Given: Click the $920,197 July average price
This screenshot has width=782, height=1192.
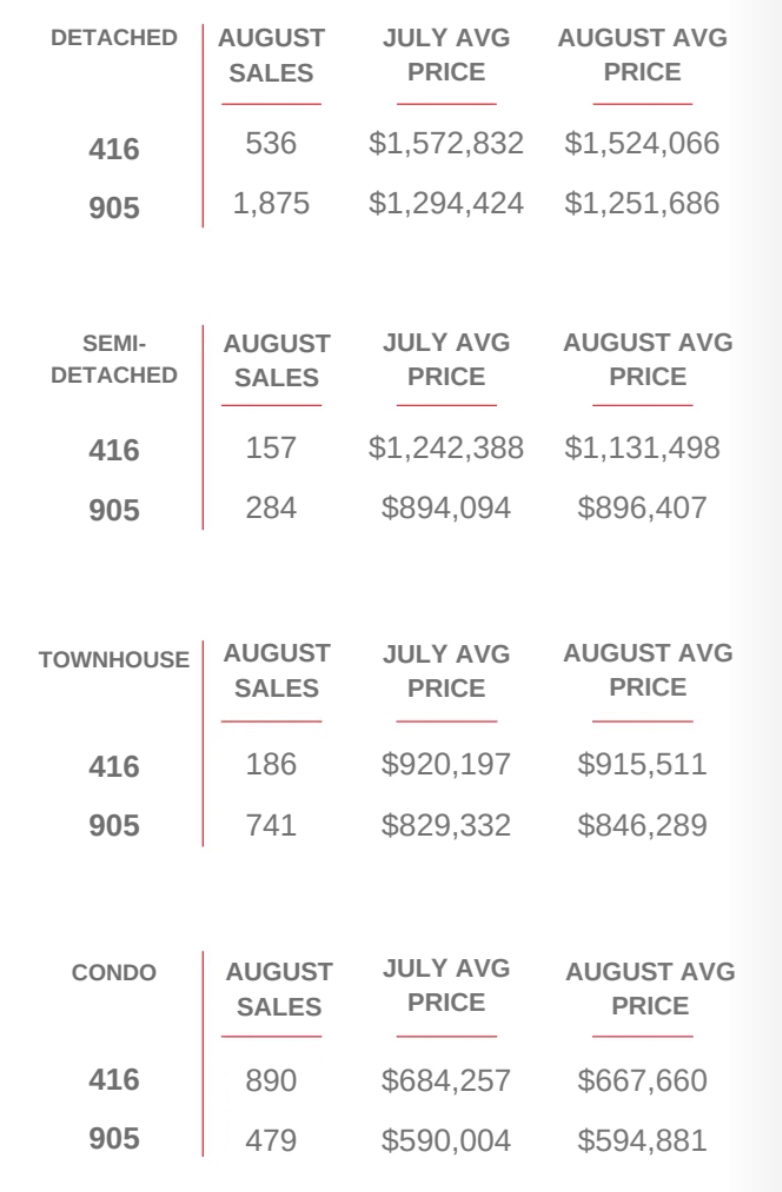Looking at the screenshot, I should pos(446,765).
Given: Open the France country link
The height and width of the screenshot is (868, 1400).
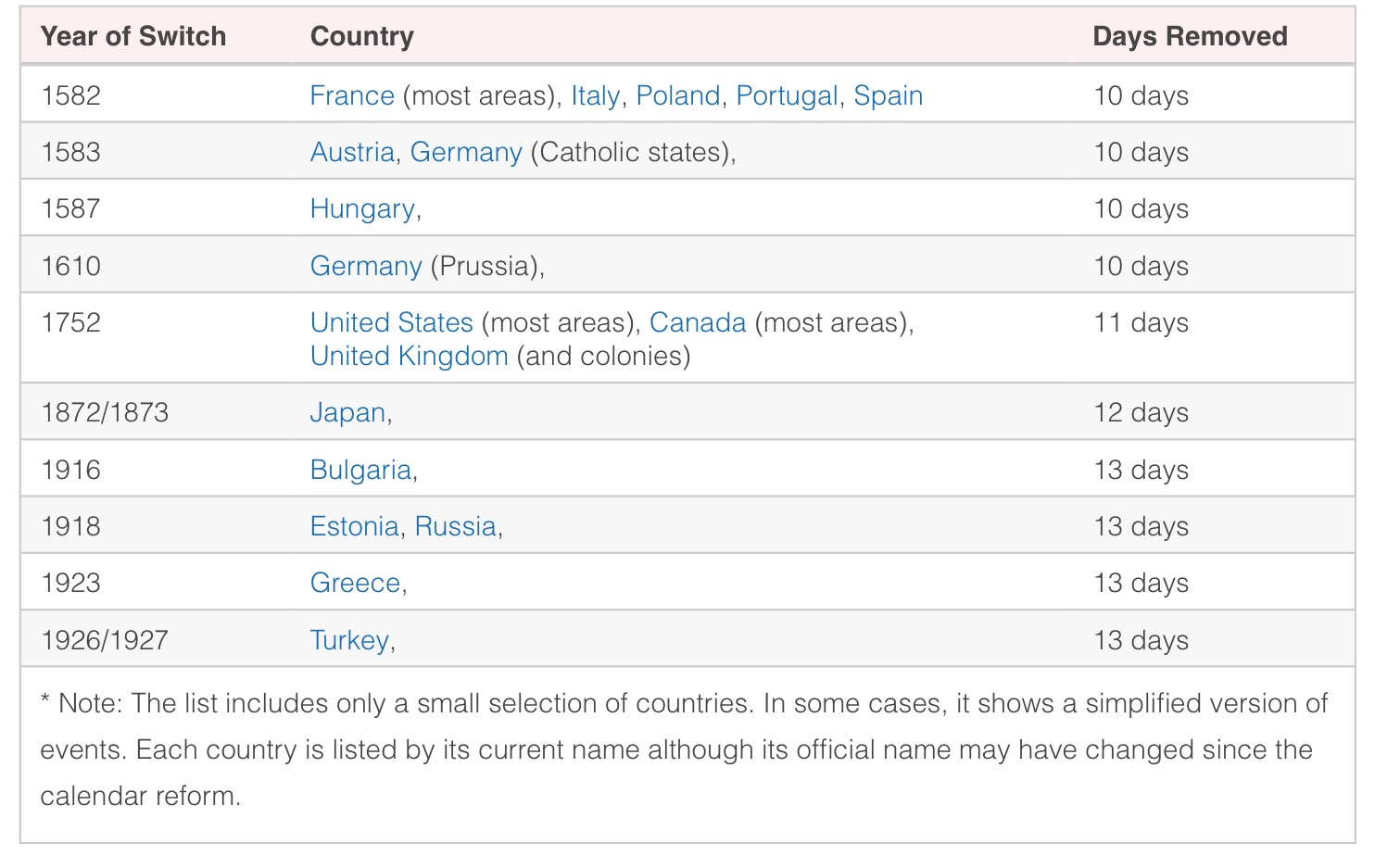Looking at the screenshot, I should click(x=352, y=95).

> [GOAL OF THE EXERCISE]
An exact copy of the listing above is to be set down, with no pictures in it.

> [RESPONSE]
Given: Click the $920,197 July average price
This screenshot has width=782, height=1192.
Looking at the screenshot, I should pos(446,765).
Given: Open the France country link
The height and width of the screenshot is (868, 1400).
Looking at the screenshot, I should click(x=352, y=95).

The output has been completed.